Anabolic steroids are used by athletes to build lean muscle mass. Even though banned by most pro sport leagues because of the unfair advantage they confer on users, the drugs remain popular. Steroids deliver numerous unpleasant side-effects, as well as some which pose threats to health and even to life. Also, the addictive properties of steroids add to the argument by sports fans and media for better controls and stronger penalties for abusers.
Along with more frequent testing and tougher penalties, mandatory drug detox programs might not be a bad idea. Rules that include "you're out of all games until you successfully detox" would accomplish a couple of positive results:
1.Mandatory drug detox would help deter athletes from dabbling with steroids or any other banned performance enhancing drugs.
2.Mandatory drug detox would help steroid abusers get clean and stay clean, enhancing their health and the health of their sport.
3.Another very good reason for someone who's been abusing steroids to use a drug detox program is because withdrawal from steroids is the main cause of unpredictable violence - known as 'roid rage' among athletes. Treatment should involve the best, most modern drug detox and drug rehab procedures available.

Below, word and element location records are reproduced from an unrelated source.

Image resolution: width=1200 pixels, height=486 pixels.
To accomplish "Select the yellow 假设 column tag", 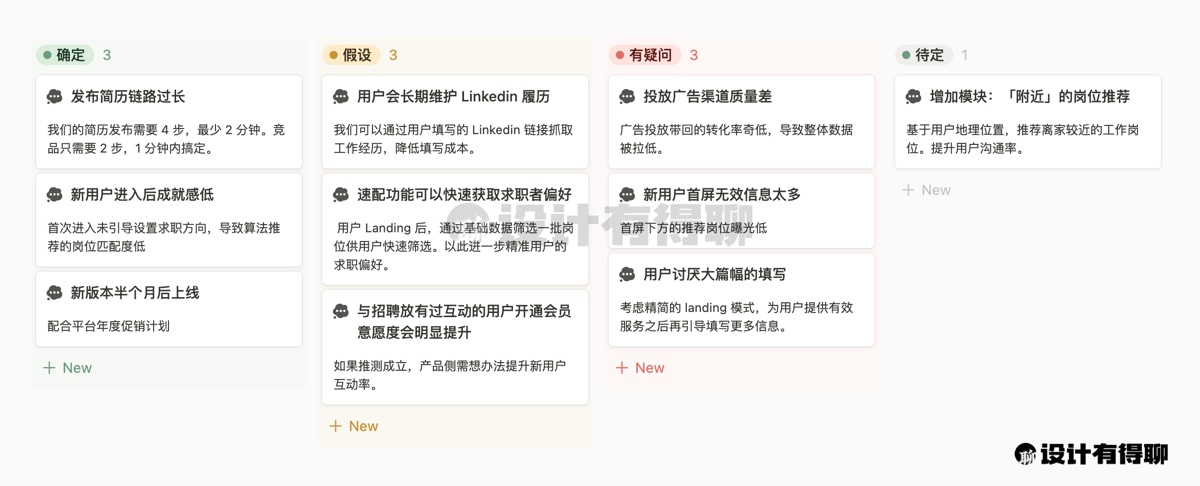I will (350, 55).
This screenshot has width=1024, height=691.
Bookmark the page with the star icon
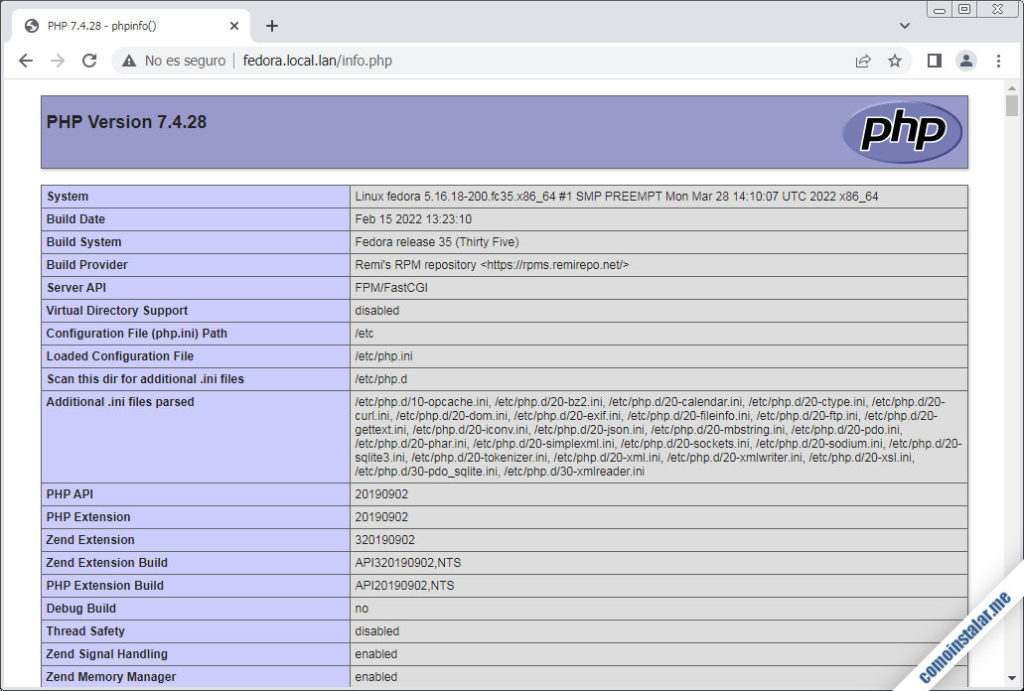tap(895, 61)
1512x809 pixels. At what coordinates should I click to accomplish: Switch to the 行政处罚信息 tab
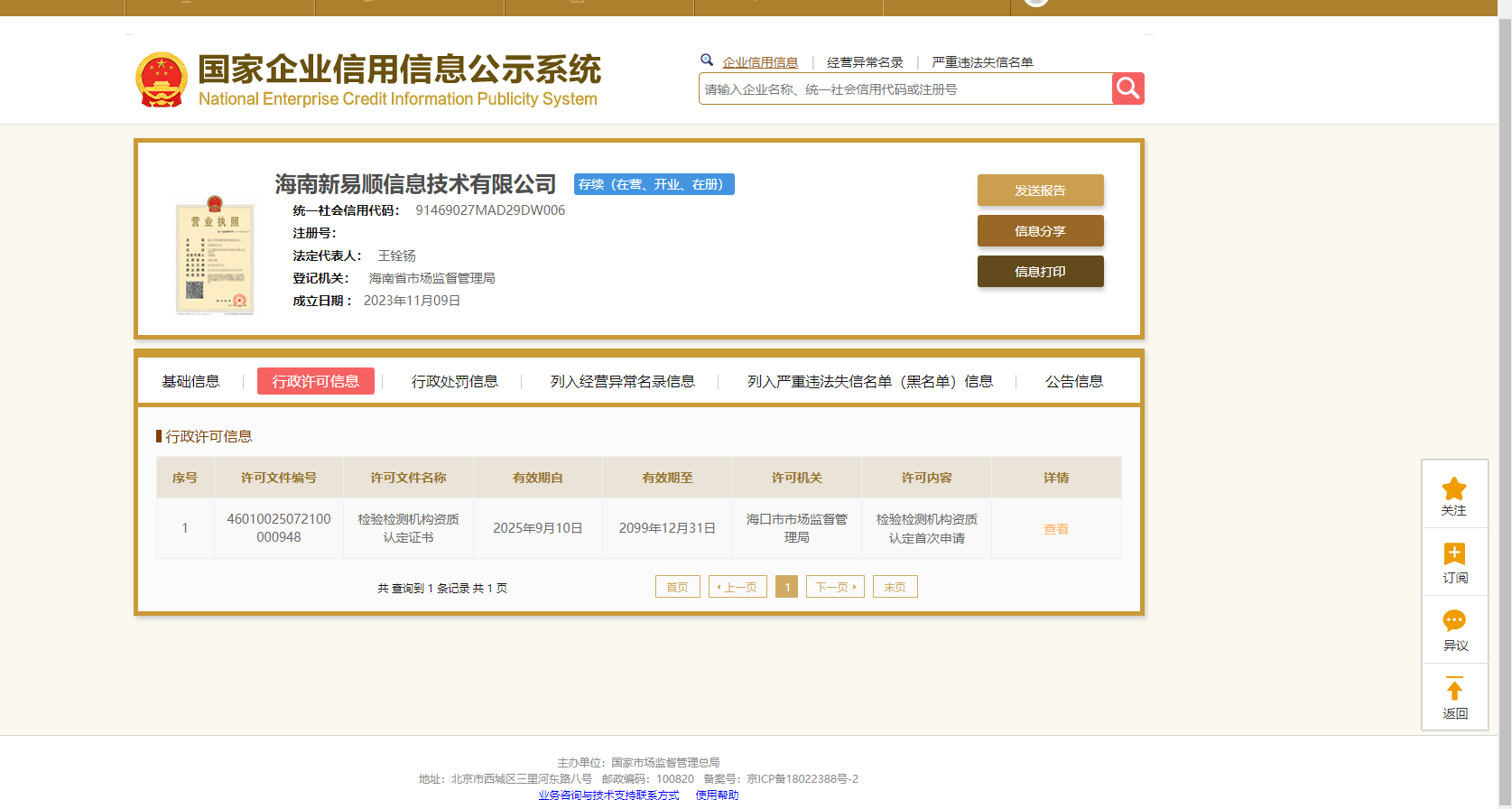tap(454, 382)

The National Institute on Drug Abuse (NIDA) has cited aggression, paranoid jealousy, extreme irritability, delusions, impaired judgment and feelings of invincibility as steroid abuse side effects. Others include liver tumors, cancer, acne, shrinking of the testicles, reduced sperm count and infertility, male development of breasts, increased risk of prostate cancer, and stunted growth in teenagers not yet fully grown. To avoid these problems, people abusing anabolic steroids should consider drug detox.
Although he's been a key figure in the BALCO steroids scandal, Bonds has never failed a steroid test. And although he is under investigation for perjury by a federal grand jury regarding his testimony in the BALCO case, he still has not been indicted.
So the jury is still out on America's infamous poster boy for steroid abuse. Nevertheless we cannot deny he's one of the most talented baseball players to come along in a long time. Whether or not Bonds used performance-enhancing drugs to morph from just a great hitter into a positively terrifying one, he is now the all-time home-run ruler, and we're stuck with it.
Meanwhile, any athlete yearning to make the record-books by beefing up on steroids should never forget that researchers at Yale found long-term steroid abuse causes all the classic signs of drug addiction - craving it, inability to stop using it, and dangerous withdrawal symptoms. A drug detox program and a successful drug rehab are the only solution to help steroid abusers kick their habits and clean up themselves, and the sports we love.